Not just pretty men: An appeal for distinctively female characters -- FemCatholic.com

Outrage rang loudly through the internet with the announcement that the classic film “Ghostbusters” would be remade with all-female leads. While many of those complaints could be dismissed as sexist, there is a valid reason to complain when remakes put women in roles formerly held by men: it’s lazy writing at best, and more concerning, it is a huge disservice to women.

As Catholics, we know that men and women are distinct – and in certain ways, that makes us different. When we take a well-known movie and just switch out a man for a woman, we are acting like men and women are merely interchangeable. Rather than developing a strong female character based on the unique traits of women, we are acting as though there is nothing distinctive about being a woman.

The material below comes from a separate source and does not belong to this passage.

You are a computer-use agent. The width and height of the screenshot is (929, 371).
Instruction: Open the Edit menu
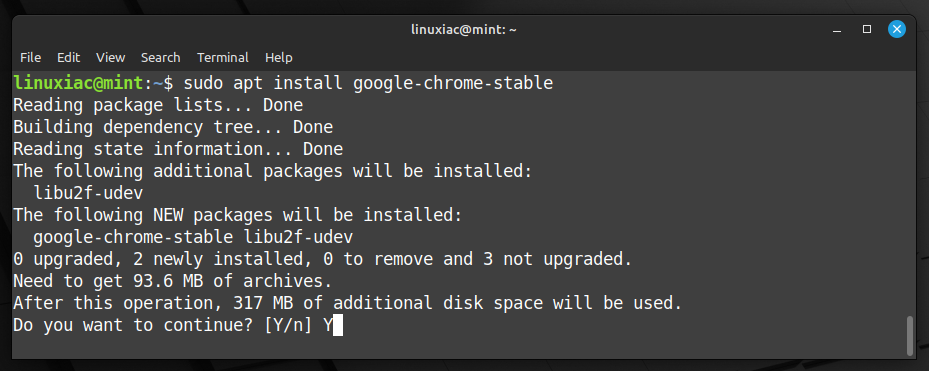68,57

Though equal in dignity, men and women have different strengths, weaknesses, and traits that make them uniquely masculine or feminine.  A strong female character should emphasize these gifts; she shouldn’t just be a pretty man.

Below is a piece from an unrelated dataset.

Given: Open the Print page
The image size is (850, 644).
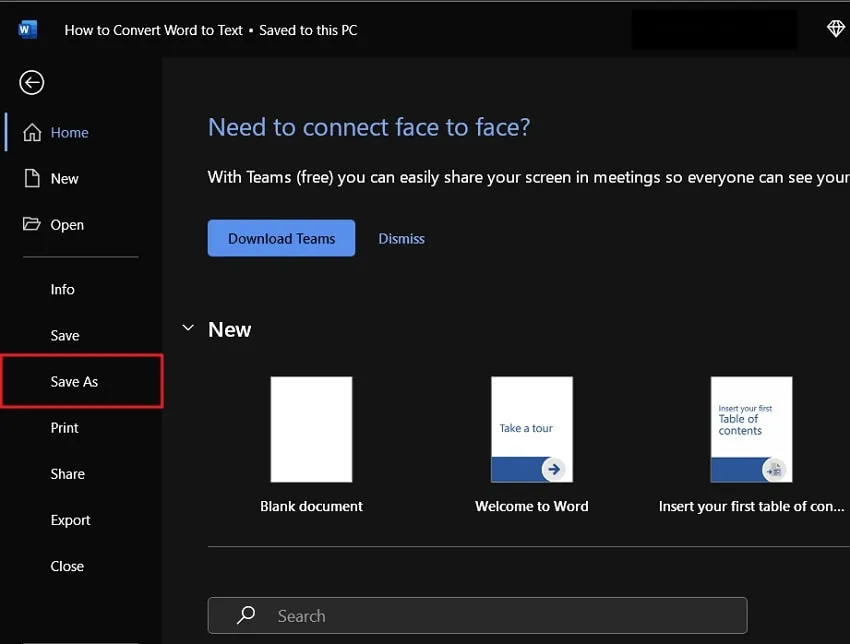Looking at the screenshot, I should (x=65, y=428).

When we take a well-known movie and just switch out a man for a woman, we are acting like men and women are merely interchangeable.

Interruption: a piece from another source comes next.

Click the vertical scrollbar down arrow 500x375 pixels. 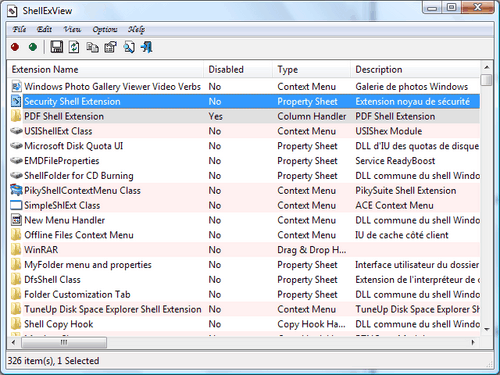click(487, 329)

Though many movies fail to even pass the infamous feminist “Bechdel test” -let alone present strong female leads- there are also movies that present strong women who draw their strength from their femininity, not in spite of it. What do specifically feminine strengths look like? Inspired by these four Feminine Gifts scholars say were identified by Pope Saint John Paul II, I sought out movies that presented strong women – as women. Here’s what I found.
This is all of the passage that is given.